Manoj observed that with so many language features being developed and
discussed on the mailing lists, it would be nice if there was a dashboard of
features expected within the next few years.  Brian replied that there were
still struggles around the best way handle this kind of planning as it may be
perceived as commitments.  He liked the idea of a flexible roadmap and pointed
to the development progression of the pattern matching feature which was
delivered in phases.  It was hard to deliver in a flexible manner with enough
lead time for tooling to be ready for the next release.  Out-of-band
conversations were in progress to bridge this gap but a more organized and
public mechanism was needed. Manoj said that quite a bit of work on a feature
usually occurred before Eclipse had the resources to begin their work and they
could focus on only one or two features at a time.
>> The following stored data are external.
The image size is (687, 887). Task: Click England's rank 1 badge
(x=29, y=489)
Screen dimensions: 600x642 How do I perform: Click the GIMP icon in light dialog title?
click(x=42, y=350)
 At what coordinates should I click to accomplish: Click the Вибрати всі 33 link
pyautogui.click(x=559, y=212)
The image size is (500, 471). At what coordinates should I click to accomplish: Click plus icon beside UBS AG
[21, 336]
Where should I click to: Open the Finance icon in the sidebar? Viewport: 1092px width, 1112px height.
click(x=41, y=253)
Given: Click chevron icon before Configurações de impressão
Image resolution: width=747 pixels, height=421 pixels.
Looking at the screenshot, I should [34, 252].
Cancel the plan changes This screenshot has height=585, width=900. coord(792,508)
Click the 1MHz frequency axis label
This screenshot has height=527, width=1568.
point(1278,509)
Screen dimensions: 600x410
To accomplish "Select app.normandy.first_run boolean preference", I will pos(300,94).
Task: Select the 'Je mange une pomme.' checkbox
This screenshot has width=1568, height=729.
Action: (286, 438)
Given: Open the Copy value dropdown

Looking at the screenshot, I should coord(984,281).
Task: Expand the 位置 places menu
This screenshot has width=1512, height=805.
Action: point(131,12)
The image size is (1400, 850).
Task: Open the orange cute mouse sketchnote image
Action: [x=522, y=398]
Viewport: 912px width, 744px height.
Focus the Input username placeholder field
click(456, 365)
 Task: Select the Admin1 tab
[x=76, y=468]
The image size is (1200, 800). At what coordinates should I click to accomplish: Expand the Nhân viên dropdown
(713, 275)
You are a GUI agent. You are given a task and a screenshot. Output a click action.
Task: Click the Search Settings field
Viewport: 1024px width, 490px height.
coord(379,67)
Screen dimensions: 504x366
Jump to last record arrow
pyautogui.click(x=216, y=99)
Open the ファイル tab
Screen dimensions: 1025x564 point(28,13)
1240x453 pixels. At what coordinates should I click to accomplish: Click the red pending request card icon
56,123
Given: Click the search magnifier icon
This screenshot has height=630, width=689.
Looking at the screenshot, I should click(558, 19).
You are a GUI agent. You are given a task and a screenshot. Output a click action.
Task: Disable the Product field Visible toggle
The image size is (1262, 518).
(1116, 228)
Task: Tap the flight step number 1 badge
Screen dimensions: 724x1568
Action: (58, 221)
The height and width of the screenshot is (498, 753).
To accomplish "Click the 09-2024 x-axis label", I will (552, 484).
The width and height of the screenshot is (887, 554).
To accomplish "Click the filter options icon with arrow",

Finishing the topic of , Brian asked whether the [JEP][jep388] and
{CSR][csr388] dashboards were up.  Iris replied that they went up in December.
Manoj said that his team used them periodically; however, they wanted more of
a "big picture roadmap" for planning.  Brian replied that he would think about
possible solutions.  The concern was that any time a feature is associated
with a release, a promise was made to deliver.


OpenJDK Contributors' Workshop (OCW)

Brian said that [OCW][ocw] would be held on Monday, 4 February immediately
after [FOSDEM '19][fosdem19] (Brussels, 2 & 3 Feb).  A registration process
had not been announced but was expected to be light.  He commented that OCW in
August 2018 was very successful.  Brian expected the February 2019 OCW would
have a different composition due to the location.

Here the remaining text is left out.